What needs to be done
From the line with "Task: Click the" down to the final line of the material, please transcribe everything exactly, but leave the pictures out.

Segment Start: Extracted data

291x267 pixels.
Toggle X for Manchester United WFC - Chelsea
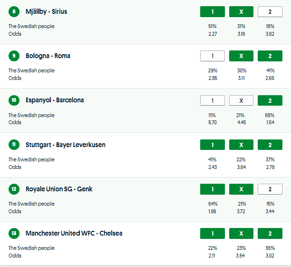coord(241,234)
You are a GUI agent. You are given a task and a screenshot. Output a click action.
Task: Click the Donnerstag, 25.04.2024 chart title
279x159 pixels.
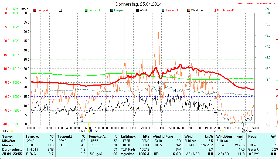[138, 4]
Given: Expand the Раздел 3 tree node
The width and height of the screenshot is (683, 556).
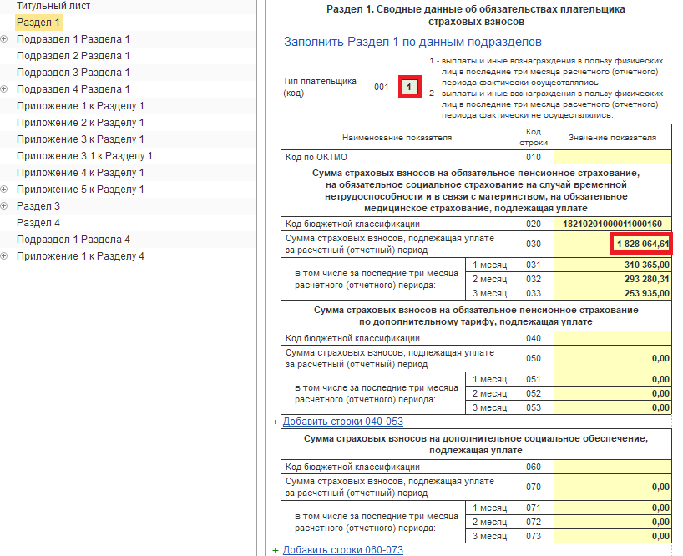Looking at the screenshot, I should pos(4,206).
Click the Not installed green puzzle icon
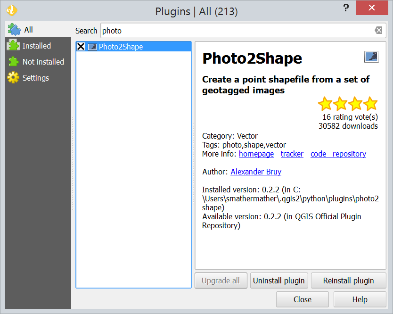This screenshot has width=393, height=314. point(13,62)
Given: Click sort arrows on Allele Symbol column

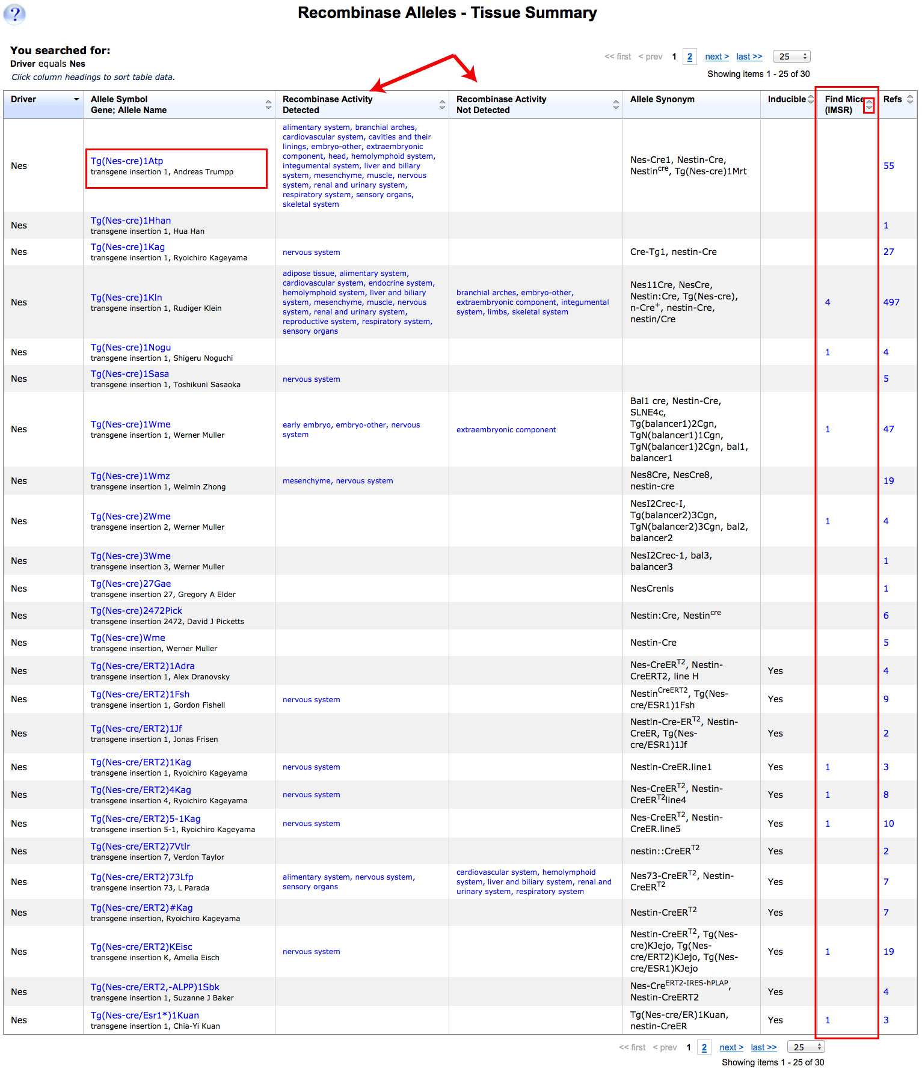Looking at the screenshot, I should coord(268,105).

Segment End: Extracted data

Written reply
Task: Click the Donnerstag, 25.04.2024 chart title
279x159 pixels.
[138, 4]
Given: Expand the Раздел 3 tree node
The width and height of the screenshot is (683, 556).
Looking at the screenshot, I should pos(4,206).
Click the Not installed green puzzle icon
This screenshot has width=393, height=314. point(13,62)
Given: Click sort arrows on Allele Symbol column

Looking at the screenshot, I should coord(268,105).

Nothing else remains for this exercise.